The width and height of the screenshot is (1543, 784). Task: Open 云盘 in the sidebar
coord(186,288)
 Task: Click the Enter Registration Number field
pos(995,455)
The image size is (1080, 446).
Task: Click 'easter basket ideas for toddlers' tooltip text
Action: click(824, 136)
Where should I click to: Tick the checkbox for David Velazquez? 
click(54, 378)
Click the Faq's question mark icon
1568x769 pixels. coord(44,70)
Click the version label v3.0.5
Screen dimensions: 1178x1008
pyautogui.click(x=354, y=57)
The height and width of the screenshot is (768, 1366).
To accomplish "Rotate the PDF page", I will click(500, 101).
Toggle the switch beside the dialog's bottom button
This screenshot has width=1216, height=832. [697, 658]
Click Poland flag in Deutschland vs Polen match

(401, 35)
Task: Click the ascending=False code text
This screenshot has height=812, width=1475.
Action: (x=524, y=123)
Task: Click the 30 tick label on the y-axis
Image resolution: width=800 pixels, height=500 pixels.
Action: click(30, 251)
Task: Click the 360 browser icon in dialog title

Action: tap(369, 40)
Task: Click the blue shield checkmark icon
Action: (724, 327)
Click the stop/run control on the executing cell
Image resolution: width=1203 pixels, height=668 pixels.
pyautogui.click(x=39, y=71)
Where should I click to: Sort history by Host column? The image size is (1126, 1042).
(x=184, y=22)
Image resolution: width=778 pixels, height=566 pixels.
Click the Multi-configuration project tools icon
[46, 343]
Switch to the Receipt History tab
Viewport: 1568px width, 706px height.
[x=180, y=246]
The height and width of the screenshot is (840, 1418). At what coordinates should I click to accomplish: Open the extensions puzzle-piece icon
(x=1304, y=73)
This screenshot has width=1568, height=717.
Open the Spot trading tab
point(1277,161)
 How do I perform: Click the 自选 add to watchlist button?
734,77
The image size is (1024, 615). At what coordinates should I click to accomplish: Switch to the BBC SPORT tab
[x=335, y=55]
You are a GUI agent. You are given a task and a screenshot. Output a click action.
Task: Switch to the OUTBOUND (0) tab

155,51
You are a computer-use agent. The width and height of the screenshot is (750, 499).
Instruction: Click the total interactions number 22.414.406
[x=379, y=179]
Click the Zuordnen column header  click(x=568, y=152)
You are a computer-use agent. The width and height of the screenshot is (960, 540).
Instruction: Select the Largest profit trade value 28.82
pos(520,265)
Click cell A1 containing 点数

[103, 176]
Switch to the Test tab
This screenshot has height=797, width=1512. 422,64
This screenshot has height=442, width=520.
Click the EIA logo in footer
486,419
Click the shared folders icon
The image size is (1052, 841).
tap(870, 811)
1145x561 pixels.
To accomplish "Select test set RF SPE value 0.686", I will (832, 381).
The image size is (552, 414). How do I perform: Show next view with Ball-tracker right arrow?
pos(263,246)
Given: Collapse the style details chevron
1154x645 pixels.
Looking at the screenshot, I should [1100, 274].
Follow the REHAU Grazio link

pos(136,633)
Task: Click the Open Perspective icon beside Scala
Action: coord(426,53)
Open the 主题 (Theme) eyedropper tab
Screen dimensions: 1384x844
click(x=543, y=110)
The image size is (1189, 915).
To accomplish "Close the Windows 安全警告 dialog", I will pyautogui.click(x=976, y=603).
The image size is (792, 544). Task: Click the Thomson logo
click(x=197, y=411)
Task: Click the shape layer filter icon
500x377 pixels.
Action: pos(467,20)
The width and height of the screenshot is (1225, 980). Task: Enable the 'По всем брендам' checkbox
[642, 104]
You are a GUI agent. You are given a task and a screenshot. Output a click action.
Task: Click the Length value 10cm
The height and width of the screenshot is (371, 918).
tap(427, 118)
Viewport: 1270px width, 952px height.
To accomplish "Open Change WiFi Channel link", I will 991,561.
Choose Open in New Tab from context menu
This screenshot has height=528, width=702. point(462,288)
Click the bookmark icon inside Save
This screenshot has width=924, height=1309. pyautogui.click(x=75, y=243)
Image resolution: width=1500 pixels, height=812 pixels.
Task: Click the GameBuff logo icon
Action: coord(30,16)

━━━━━━━━━━━━━━━━━━━━

Directions: In the entries above, find lines with "agent" and copy each.

Output of the task:
You are a GUI agent. You are given a task and a screenshot. Output a click action.
You are a computer-use agent. The width and height of the screenshot is (750, 499).
You are a computer-use agent. The width and height of the screenshot is (960, 540).
You are a GUI agent. You are given a task and a screenshot. Output a click action.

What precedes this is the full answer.